◆ What is being asked ◆
Nothing but the lines from the one that contains "The width and height of the screenshot is (840, 1408)." through the end of the data should be reproduced, and each must match exactly.

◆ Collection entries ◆
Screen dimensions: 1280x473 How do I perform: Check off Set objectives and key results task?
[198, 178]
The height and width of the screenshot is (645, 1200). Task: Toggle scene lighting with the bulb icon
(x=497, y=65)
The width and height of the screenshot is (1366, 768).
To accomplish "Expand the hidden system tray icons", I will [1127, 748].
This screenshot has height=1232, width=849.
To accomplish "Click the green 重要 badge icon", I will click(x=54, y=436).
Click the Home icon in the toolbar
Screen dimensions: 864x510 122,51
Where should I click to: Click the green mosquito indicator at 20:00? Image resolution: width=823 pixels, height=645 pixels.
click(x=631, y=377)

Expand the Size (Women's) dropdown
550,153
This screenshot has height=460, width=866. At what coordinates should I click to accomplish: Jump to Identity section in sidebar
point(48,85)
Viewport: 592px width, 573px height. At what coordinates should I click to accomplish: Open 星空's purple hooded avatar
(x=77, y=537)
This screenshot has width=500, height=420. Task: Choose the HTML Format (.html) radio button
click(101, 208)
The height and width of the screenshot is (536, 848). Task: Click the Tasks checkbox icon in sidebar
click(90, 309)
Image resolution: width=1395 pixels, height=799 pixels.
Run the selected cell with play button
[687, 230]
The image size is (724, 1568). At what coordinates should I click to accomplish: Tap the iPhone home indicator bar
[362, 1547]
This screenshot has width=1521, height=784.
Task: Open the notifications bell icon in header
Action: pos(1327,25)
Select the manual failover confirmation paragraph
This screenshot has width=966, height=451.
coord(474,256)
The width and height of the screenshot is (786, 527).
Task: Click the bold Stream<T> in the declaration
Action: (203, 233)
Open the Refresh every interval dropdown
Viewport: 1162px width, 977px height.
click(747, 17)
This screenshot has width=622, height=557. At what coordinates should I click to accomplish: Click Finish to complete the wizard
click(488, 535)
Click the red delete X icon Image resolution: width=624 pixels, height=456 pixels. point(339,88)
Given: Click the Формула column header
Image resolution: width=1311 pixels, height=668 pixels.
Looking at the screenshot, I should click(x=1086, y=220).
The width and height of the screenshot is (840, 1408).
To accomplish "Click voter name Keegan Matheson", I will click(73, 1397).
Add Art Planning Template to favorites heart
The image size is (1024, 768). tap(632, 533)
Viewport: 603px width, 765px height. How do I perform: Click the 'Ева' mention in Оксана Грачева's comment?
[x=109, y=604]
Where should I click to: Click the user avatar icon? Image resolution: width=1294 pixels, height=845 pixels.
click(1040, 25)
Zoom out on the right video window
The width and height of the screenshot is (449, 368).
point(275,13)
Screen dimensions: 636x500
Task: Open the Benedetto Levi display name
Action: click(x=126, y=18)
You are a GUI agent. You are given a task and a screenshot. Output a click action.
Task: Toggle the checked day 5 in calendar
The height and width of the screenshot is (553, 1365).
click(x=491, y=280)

◆ Solved exercise ◆
The width and height of the screenshot is (840, 1408).
To accomplish "Click voter name Keegan Matheson", I will click(73, 1397).
Add Art Planning Template to favorites heart
The image size is (1024, 768). tap(632, 533)
Viewport: 603px width, 765px height. How do I perform: Click the 'Ева' mention in Оксана Грачева's comment?
[x=109, y=604]
Where should I click to: Click the user avatar icon? Image resolution: width=1294 pixels, height=845 pixels.
click(1040, 25)
Zoom out on the right video window
The width and height of the screenshot is (449, 368).
point(275,13)
Screen dimensions: 636x500
Task: Open the Benedetto Levi display name
Action: click(x=126, y=18)
You are a GUI agent. You are given a task and a screenshot. Output a click action.
Task: Toggle the checked day 5 in calendar
The height and width of the screenshot is (553, 1365).
click(x=491, y=280)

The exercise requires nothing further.